Iranian-backed Houthi rebels are pressing their assault on the key city of Marib, the last government stronghold in northern Yemen, and there is renewed fighting in the southern province of Shabwa where Yemen’s internationally recognised government has recaptured three districts from the Houthis, he said.

Elsewhere, airstrikes have increased not only on the front lines but also in Sanaa, including in residential areas, and in the city of Taiz, he said, while fighting continues in southern Hodeida, where the country’s main port is located, and attacks have increased on neighbouring Saudi Arabia.

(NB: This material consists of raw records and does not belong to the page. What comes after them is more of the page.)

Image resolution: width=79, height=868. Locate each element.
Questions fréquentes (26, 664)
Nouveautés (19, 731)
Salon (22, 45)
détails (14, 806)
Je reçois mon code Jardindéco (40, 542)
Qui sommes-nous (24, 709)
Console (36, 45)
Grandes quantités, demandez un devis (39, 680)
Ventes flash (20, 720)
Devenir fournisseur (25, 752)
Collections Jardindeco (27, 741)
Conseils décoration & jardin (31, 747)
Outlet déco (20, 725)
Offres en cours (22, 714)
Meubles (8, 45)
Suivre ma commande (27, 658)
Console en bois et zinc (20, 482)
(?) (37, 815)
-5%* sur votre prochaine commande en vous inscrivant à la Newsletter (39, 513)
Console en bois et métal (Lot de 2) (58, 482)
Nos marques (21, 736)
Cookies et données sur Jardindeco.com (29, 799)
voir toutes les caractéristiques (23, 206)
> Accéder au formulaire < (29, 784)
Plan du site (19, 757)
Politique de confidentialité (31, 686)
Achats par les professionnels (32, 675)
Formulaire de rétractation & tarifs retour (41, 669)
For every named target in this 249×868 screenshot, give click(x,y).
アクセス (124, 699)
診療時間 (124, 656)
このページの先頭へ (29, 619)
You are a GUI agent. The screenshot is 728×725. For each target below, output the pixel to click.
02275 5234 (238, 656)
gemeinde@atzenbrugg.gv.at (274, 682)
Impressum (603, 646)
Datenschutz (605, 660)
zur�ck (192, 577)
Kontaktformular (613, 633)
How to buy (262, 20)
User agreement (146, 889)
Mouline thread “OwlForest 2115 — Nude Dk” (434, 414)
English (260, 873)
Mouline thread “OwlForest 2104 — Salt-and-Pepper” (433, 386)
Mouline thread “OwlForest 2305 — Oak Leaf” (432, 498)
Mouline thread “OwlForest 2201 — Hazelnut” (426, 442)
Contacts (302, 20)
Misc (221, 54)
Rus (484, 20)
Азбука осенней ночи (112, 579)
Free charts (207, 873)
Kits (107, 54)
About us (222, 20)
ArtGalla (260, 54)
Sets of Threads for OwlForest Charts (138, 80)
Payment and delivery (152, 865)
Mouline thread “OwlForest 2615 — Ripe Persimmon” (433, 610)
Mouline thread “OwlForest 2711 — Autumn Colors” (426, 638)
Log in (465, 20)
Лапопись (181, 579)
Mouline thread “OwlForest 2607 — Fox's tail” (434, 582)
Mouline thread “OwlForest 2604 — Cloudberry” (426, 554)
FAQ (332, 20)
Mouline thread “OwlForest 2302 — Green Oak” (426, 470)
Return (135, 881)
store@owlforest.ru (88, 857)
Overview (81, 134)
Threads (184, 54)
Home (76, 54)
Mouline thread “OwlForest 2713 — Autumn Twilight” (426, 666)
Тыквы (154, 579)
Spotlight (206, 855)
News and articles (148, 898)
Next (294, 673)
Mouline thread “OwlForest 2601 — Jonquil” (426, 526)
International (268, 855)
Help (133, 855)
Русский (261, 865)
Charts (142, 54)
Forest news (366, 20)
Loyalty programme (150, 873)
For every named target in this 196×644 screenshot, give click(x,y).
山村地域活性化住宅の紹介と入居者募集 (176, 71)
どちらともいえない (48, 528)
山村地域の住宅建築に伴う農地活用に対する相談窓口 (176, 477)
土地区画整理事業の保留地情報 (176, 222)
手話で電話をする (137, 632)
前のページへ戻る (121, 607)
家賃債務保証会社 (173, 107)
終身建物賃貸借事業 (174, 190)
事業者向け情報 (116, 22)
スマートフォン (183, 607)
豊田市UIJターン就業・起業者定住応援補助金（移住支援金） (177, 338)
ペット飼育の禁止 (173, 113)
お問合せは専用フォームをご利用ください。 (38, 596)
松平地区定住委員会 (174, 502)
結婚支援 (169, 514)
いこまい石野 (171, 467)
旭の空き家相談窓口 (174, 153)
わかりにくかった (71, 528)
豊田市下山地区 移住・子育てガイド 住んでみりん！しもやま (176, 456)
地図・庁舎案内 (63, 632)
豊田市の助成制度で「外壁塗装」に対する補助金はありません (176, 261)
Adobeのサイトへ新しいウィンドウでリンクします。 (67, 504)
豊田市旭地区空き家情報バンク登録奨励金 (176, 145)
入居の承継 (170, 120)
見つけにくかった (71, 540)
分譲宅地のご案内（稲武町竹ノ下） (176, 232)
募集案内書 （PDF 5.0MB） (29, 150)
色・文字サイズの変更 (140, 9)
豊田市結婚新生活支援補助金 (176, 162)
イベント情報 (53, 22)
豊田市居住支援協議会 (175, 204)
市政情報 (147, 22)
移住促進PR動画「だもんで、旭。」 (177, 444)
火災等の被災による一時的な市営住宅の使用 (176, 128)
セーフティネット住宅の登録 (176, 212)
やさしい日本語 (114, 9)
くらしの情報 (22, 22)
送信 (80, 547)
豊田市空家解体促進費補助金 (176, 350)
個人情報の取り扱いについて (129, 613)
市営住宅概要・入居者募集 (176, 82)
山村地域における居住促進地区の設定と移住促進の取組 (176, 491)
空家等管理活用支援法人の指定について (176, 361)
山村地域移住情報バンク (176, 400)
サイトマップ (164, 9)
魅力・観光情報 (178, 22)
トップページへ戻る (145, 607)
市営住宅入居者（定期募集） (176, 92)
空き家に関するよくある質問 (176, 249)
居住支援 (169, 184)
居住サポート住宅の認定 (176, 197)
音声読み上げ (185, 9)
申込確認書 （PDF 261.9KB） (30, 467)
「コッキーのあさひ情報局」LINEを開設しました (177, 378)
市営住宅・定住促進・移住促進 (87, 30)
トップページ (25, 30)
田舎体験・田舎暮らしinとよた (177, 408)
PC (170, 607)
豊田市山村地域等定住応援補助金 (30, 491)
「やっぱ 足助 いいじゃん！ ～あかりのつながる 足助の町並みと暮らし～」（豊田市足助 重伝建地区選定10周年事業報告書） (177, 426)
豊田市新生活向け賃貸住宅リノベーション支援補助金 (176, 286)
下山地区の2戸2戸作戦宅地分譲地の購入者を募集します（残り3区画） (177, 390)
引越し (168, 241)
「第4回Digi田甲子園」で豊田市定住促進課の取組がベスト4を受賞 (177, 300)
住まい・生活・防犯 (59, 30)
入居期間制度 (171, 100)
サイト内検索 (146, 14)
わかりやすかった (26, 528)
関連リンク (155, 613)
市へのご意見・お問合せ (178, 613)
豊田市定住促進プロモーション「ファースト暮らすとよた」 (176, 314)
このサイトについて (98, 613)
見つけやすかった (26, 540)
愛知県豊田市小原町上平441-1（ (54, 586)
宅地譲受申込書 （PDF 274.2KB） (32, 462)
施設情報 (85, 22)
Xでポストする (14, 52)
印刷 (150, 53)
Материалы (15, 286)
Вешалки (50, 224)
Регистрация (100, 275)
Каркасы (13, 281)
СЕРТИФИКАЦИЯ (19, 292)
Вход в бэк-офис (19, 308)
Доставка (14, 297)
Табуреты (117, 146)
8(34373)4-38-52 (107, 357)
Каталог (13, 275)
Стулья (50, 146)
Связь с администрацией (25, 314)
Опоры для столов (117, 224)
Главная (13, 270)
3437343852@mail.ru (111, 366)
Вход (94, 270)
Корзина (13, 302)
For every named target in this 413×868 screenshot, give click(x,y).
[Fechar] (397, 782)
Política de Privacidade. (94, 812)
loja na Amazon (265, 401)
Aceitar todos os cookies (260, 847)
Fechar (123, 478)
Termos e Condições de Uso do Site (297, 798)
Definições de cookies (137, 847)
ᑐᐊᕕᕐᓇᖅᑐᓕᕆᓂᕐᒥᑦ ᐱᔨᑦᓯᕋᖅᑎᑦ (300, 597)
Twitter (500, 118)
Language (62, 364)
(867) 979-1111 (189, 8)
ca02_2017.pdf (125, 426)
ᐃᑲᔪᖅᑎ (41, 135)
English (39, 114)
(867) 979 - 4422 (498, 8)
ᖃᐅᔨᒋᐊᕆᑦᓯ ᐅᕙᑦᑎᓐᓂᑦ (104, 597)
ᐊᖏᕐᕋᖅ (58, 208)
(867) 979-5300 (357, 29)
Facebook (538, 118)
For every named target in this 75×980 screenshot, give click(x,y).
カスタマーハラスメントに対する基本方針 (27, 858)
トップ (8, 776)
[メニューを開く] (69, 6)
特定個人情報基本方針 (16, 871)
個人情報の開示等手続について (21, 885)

Grundberg expressed concern that battles could intensify on other fronts, pointing to the Houthis' recent seizure of a ship flying the United Arab Emirates' flag. He also called accusations that ports in mainly Houthi-controlled Hodeida - a lifeline for delivering aid, food and fuel to the country - are being militarised "worrying".

Ramesh Rajasingham, the UN’s deputy humanitarian chief, said fierce fighting is continuing along dozens of frontlines and in December 358 civilians were reportedly killed or injured, "a figure that is tied for the highest in three years".

He said aid agencies assisted 11 million Yemenis every month in 2021 but the UN World Food Programme was forced to cut food assistance to 8 million people due to funding shortages. Other programs providing water, protection for civilians and reproductive health services were also forced to scale back or close in recent weeks because of a lack of funds, he said.

Last year’s UN appeal for about $3.9 billion to help 16 million people was only 58 percent funded - the lowest level since 2015 - and Rajasingham said the UN expects this year’s aid operation to need roughly as much money. He urged donors to sustain and if possible increase their support this year.

Rajaingham also called especially on the Houthis to improve access for humanitarian staff and to stop attempts to interfere with their work. Despite assurances from the Houthis, he said, they have still not provided access to two UN staff members detained in Sanaa in November.

While humanitarian aid is essential, Rajasingham stressed that the biggest drivers of people’s needs are economic collapse accelerated by conflict.

He said humanitarian needs could be reduced by a resumption of foreign exchange injections through the Central Bank as well as policy decisions to lift import restrictions and use import revenues to pay for basic services delivered by public institutions.